**What is expected:** Your task is to write out exactly the lines from the line containing "Compose a new post with feather button" through the end of the records, inclusive at both ends.

-------- Supplied records

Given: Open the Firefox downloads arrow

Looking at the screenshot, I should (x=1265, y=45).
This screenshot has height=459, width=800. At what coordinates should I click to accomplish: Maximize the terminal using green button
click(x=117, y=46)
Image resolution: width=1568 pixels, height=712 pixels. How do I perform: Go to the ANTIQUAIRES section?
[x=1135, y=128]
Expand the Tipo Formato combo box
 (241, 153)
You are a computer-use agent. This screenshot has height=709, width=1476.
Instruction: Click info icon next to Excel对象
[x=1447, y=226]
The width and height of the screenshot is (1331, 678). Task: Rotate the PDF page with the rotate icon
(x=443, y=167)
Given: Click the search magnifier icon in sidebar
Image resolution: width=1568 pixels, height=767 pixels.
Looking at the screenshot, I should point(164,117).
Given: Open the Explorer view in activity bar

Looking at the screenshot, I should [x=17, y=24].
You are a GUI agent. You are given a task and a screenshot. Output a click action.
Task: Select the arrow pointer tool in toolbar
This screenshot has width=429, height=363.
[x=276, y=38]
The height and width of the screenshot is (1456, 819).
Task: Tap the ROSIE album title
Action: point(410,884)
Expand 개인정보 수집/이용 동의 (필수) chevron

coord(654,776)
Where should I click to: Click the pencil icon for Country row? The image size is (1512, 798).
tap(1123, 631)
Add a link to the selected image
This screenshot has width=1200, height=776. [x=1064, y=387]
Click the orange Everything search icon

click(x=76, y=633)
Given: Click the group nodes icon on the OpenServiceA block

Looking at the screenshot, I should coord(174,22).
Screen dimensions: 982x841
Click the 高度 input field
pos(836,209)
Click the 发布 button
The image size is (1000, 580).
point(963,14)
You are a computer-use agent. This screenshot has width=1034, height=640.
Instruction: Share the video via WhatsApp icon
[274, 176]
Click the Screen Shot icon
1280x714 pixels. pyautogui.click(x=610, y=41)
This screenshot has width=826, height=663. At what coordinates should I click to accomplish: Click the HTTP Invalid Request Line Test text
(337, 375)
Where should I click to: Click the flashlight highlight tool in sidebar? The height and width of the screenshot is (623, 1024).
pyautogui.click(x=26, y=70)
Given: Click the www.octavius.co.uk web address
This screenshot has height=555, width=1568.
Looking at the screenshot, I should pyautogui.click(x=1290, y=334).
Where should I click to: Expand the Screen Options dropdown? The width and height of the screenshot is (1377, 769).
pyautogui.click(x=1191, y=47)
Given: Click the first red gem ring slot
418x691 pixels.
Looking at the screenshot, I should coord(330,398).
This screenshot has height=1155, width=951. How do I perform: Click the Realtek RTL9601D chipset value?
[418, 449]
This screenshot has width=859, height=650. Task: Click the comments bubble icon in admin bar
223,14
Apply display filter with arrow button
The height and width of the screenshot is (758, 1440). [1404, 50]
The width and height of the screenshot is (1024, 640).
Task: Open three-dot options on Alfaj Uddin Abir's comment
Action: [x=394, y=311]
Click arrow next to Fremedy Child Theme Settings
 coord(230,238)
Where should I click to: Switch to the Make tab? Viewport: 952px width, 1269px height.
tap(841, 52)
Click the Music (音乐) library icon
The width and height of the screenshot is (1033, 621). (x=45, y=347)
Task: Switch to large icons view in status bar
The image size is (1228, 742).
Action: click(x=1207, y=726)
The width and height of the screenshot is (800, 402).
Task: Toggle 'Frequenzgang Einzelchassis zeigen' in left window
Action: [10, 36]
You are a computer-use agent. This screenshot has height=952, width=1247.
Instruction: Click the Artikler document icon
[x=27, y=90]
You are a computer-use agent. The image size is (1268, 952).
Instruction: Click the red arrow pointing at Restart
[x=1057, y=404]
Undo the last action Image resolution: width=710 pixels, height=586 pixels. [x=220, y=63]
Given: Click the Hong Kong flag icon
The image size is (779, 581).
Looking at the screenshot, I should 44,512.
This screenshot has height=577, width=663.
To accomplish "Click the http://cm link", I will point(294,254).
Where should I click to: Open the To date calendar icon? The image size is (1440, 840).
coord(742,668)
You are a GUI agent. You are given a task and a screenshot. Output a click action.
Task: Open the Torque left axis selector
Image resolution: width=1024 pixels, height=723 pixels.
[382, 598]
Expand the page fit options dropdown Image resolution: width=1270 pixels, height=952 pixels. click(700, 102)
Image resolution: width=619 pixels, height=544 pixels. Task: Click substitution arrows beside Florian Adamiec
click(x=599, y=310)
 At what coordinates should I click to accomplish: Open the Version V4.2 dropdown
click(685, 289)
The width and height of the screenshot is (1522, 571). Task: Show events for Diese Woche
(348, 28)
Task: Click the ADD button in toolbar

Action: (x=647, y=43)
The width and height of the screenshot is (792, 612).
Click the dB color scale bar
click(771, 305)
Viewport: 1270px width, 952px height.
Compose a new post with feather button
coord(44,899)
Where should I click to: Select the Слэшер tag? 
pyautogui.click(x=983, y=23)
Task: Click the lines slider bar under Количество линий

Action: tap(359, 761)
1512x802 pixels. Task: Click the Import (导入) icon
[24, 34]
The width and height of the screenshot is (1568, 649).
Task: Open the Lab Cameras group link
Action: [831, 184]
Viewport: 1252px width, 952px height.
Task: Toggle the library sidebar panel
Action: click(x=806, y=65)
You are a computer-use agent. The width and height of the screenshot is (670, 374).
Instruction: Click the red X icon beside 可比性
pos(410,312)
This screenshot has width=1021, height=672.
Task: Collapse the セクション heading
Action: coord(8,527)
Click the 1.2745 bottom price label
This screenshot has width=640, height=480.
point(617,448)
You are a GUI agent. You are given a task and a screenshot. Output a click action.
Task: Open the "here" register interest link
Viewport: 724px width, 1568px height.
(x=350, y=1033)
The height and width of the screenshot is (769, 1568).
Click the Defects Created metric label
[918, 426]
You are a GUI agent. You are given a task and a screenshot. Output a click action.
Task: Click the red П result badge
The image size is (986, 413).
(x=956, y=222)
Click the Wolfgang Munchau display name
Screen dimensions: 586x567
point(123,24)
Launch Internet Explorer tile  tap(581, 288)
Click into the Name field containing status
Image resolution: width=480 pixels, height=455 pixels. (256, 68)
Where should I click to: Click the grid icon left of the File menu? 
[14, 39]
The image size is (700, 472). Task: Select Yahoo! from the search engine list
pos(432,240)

----------------

**Answer for the task:**
Compose a new post with feather button
coord(44,899)
Where should I click to: Select the Слэшер tag? 
pyautogui.click(x=983, y=23)
Task: Click the lines slider bar under Количество линий

Action: tap(359, 761)
1512x802 pixels. Task: Click the Import (导入) icon
[24, 34]
The width and height of the screenshot is (1568, 649).
Task: Open the Lab Cameras group link
Action: [831, 184]
Viewport: 1252px width, 952px height.
Task: Toggle the library sidebar panel
Action: click(x=806, y=65)
You are a computer-use agent. The width and height of the screenshot is (670, 374).
Instruction: Click the red X icon beside 可比性
pos(410,312)
This screenshot has width=1021, height=672.
Task: Collapse the セクション heading
Action: coord(8,527)
Click the 1.2745 bottom price label
This screenshot has width=640, height=480.
point(617,448)
You are a GUI agent. You are given a task and a screenshot. Output a click action.
Task: Open the "here" register interest link
Viewport: 724px width, 1568px height.
(x=350, y=1033)
The height and width of the screenshot is (769, 1568).
Click the Defects Created metric label
[918, 426]
You are a GUI agent. You are given a task and a screenshot. Output a click action.
Task: Click the red П result badge
The image size is (986, 413).
(x=956, y=222)
Click the Wolfgang Munchau display name
Screen dimensions: 586x567
point(123,24)
Launch Internet Explorer tile  tap(581, 288)
Click into the Name field containing status
Image resolution: width=480 pixels, height=455 pixels. (256, 68)
Where should I click to: Click the grid icon left of the File menu? 
[14, 39]
The image size is (700, 472). Task: Select Yahoo! from the search engine list
pos(432,240)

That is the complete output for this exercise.